[Collected data]
**********

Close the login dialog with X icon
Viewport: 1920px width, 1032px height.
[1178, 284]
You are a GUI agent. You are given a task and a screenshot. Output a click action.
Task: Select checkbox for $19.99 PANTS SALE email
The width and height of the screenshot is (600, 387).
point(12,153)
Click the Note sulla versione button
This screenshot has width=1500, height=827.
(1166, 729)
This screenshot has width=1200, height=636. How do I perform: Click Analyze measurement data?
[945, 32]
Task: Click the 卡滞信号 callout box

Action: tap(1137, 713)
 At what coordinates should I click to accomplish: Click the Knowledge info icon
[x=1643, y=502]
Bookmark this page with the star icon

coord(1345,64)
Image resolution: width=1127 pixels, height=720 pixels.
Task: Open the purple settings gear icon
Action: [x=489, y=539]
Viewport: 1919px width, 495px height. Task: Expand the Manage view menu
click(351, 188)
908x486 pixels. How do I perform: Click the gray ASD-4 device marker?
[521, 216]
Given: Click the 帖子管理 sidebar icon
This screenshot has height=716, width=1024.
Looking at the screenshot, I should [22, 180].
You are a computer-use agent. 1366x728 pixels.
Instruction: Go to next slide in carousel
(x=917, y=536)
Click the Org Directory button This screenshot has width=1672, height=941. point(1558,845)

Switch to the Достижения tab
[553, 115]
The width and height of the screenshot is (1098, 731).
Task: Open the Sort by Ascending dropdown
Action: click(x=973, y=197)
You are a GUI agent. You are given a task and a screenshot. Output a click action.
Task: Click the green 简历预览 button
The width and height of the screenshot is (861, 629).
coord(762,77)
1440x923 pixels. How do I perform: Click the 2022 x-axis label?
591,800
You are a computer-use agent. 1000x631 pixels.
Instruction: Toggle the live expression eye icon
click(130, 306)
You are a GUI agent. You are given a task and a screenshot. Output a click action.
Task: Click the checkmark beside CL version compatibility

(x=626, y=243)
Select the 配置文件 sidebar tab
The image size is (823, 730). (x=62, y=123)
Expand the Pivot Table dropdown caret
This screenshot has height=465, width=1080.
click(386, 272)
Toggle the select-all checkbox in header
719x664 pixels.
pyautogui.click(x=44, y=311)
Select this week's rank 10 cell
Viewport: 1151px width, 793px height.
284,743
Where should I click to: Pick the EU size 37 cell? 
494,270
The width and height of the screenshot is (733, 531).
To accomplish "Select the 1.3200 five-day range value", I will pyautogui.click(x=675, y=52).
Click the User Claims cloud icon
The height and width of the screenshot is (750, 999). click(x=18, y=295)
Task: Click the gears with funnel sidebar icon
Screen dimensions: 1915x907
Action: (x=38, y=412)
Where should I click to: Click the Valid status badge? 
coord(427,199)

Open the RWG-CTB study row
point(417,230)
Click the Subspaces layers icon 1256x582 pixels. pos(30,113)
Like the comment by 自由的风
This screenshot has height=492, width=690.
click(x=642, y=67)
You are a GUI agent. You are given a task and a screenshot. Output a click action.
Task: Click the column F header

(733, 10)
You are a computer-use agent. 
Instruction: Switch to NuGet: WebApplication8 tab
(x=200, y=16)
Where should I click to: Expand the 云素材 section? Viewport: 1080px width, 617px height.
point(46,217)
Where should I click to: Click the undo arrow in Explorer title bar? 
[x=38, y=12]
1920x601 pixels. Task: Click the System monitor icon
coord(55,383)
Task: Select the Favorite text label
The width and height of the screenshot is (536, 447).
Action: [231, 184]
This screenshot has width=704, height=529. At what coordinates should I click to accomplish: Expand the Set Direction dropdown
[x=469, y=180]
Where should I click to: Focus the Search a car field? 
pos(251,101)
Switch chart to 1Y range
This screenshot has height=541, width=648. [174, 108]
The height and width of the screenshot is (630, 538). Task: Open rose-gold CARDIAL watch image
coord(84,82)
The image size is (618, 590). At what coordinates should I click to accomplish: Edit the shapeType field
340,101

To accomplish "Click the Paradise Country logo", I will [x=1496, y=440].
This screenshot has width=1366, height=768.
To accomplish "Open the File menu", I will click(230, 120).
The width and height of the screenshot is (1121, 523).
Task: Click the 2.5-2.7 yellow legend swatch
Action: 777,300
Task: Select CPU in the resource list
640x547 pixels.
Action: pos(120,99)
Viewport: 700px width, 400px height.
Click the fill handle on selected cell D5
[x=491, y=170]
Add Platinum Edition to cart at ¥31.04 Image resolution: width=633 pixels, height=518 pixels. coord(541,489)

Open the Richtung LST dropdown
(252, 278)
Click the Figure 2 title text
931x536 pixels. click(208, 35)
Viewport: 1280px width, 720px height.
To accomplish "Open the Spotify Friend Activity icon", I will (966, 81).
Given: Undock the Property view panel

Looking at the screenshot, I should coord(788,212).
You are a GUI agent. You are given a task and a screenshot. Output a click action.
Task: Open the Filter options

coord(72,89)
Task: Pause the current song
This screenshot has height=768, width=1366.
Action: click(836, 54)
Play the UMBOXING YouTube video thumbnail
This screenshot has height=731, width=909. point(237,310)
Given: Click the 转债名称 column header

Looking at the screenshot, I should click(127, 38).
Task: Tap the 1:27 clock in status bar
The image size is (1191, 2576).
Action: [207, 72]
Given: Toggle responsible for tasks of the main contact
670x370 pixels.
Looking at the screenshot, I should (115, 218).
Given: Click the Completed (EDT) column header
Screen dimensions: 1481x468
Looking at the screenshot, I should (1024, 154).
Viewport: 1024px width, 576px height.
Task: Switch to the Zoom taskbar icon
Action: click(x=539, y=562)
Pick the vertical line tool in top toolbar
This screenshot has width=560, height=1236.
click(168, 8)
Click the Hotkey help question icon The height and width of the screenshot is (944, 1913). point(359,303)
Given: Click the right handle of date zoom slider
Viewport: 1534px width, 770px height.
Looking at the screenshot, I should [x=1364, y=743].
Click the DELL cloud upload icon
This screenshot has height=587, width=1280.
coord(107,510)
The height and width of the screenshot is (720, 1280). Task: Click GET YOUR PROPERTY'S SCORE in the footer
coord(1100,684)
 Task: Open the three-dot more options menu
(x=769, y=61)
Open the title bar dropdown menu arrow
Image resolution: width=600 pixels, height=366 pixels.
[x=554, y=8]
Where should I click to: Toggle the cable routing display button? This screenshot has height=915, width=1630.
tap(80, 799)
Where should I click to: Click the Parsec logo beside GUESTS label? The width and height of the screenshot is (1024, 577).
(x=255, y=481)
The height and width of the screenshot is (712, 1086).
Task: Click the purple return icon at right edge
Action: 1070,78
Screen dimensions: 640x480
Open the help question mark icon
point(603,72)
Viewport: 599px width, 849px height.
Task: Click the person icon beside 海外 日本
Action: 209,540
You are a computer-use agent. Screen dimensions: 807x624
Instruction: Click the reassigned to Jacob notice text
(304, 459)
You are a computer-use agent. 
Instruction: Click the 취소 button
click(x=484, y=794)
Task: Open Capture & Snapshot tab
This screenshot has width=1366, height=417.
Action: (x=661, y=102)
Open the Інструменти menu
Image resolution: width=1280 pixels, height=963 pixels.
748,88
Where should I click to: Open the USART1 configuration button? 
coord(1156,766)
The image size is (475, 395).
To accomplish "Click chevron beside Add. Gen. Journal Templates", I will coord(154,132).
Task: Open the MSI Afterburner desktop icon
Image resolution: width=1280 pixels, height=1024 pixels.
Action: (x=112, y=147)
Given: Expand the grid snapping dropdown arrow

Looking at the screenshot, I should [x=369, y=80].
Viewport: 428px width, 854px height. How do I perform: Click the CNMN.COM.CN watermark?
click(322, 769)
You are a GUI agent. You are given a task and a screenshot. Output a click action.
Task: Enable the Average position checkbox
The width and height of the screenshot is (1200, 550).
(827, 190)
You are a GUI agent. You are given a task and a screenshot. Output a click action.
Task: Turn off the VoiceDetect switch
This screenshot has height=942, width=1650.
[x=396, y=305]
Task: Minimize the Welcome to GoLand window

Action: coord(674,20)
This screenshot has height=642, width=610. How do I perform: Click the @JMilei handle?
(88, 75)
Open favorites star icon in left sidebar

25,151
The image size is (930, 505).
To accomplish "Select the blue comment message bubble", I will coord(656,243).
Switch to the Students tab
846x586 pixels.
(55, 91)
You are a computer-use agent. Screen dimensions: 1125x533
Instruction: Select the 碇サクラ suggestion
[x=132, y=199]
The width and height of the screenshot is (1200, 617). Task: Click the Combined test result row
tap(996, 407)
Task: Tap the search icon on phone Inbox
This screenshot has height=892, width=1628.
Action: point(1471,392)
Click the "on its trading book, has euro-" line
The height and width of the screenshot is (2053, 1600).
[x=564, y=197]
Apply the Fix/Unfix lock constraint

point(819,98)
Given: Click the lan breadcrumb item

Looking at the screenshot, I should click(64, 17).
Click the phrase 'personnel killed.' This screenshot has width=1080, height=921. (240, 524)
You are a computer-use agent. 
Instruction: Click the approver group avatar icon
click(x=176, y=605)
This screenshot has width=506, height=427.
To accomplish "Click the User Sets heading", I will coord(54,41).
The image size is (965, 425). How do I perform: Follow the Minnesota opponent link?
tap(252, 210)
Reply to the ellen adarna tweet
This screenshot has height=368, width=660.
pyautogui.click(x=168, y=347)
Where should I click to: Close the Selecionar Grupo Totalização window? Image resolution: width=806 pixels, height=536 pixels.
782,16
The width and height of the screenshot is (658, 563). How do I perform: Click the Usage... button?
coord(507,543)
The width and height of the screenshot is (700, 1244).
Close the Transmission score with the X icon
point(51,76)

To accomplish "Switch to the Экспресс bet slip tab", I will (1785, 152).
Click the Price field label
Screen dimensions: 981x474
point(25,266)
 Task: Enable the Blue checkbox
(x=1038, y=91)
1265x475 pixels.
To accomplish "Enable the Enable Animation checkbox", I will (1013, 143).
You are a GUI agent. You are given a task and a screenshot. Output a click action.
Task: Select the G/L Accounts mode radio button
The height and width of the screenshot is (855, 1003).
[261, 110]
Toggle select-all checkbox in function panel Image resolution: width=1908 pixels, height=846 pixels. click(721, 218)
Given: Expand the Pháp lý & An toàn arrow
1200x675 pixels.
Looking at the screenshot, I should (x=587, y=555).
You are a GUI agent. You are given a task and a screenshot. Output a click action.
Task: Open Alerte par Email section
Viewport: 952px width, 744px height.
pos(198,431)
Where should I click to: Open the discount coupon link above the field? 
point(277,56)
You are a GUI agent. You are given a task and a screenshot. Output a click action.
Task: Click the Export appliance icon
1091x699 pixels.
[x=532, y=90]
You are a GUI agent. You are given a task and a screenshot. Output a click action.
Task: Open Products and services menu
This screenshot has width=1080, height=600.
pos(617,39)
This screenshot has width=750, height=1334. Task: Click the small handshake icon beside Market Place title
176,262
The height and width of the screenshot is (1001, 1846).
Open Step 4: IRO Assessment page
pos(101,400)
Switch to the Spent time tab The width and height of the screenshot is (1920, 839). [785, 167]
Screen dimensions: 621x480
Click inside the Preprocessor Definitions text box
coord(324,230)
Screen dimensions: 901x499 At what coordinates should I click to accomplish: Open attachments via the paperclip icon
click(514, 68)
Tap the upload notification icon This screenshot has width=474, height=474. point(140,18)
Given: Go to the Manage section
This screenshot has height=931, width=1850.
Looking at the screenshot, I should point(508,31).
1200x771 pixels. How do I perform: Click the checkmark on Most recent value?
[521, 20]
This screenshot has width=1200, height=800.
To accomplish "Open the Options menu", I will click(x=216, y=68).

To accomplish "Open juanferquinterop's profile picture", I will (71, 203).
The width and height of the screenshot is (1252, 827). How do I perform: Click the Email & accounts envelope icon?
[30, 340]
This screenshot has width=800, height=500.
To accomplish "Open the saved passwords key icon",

**********

TASK >> Only a word-for-word repetition of the lines from the one containing "Switch to the Spent" to the final line of the data above counts as the answer.

SOLVED PROBLEM >>
Switch to the Spent time tab The width and height of the screenshot is (1920, 839). [785, 167]
Screen dimensions: 621x480
Click inside the Preprocessor Definitions text box
coord(324,230)
Screen dimensions: 901x499 At what coordinates should I click to accomplish: Open attachments via the paperclip icon
click(514, 68)
Tap the upload notification icon This screenshot has width=474, height=474. point(140,18)
Given: Go to the Manage section
This screenshot has height=931, width=1850.
Looking at the screenshot, I should point(508,31).
1200x771 pixels. How do I perform: Click the checkmark on Most recent value?
[521, 20]
This screenshot has width=1200, height=800.
To accomplish "Open the Options menu", I will click(x=216, y=68).

To accomplish "Open juanferquinterop's profile picture", I will (71, 203).
The width and height of the screenshot is (1252, 827). How do I perform: Click the Email & accounts envelope icon?
[30, 340]
This screenshot has width=800, height=500.
To accomplish "Open the saved passwords key icon",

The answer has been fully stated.